A verbatim copy of the lines from the one with "Security Information (457, 2435)" through the final line below is required; print it and nothing else.
......
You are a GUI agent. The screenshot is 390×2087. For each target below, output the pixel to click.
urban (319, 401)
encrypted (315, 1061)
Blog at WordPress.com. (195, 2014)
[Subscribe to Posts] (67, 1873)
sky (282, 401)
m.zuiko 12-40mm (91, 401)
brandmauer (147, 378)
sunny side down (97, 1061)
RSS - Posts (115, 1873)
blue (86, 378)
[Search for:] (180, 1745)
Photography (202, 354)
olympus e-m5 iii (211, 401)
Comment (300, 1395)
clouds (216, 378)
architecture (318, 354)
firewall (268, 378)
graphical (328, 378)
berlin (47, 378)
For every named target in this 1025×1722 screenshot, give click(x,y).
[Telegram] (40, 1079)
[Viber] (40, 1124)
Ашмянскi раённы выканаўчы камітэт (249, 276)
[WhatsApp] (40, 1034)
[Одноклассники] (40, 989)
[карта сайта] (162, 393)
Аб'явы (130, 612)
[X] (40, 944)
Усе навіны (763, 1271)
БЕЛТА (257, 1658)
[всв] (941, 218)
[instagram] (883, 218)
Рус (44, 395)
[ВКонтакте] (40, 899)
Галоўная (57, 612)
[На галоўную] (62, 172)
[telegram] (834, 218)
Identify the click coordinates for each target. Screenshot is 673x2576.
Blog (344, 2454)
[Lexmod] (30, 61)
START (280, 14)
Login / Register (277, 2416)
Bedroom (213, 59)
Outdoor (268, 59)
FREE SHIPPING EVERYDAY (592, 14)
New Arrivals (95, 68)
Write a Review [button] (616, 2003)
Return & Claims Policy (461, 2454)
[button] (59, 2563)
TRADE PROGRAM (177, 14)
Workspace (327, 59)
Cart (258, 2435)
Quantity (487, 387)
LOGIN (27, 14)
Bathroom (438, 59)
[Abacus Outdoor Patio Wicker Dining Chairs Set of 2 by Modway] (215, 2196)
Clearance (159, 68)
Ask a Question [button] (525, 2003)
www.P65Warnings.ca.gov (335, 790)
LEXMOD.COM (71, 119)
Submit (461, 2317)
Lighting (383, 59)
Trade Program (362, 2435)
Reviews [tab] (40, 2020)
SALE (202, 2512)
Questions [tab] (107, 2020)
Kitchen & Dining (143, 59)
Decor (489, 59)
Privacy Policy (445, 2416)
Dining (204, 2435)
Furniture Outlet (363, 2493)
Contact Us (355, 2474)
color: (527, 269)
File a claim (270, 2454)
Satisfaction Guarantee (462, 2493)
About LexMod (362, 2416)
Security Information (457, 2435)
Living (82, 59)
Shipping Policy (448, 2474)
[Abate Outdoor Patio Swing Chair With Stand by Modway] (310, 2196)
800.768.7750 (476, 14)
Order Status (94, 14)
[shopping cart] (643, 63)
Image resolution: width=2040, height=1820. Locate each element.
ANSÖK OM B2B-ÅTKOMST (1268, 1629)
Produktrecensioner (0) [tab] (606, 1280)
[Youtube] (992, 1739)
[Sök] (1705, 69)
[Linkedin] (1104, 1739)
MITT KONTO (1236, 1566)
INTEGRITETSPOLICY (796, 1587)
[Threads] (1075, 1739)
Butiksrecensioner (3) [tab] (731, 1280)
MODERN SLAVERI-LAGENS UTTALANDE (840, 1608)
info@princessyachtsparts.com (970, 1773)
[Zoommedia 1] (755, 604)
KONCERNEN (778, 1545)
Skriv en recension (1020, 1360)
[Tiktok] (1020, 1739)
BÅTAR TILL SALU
......
**Solved exercise**
Security Information (457, 2435)
Living (82, 59)
Shipping Policy (448, 2474)
[Abate Outdoor Patio Swing Chair With Stand by Modway] (310, 2196)
800.768.7750 (476, 14)
Order Status (94, 14)
[shopping cart] (643, 63)
Image resolution: width=2040, height=1820. Locate each element.
ANSÖK OM B2B-ÅTKOMST (1268, 1629)
Produktrecensioner (0) [tab] (606, 1280)
[Youtube] (992, 1739)
[Sök] (1705, 69)
[Linkedin] (1104, 1739)
MITT KONTO (1236, 1566)
INTEGRITETSPOLICY (796, 1587)
[Threads] (1075, 1739)
Butiksrecensioner (3) [tab] (731, 1280)
MODERN SLAVERI-LAGENS UTTALANDE (840, 1608)
info@princessyachtsparts.com (970, 1773)
[Zoommedia 1] (755, 604)
KONCERNEN (778, 1545)
Skriv en recension (1020, 1360)
[Tiktok] (1020, 1739)
BÅTAR TILL SALU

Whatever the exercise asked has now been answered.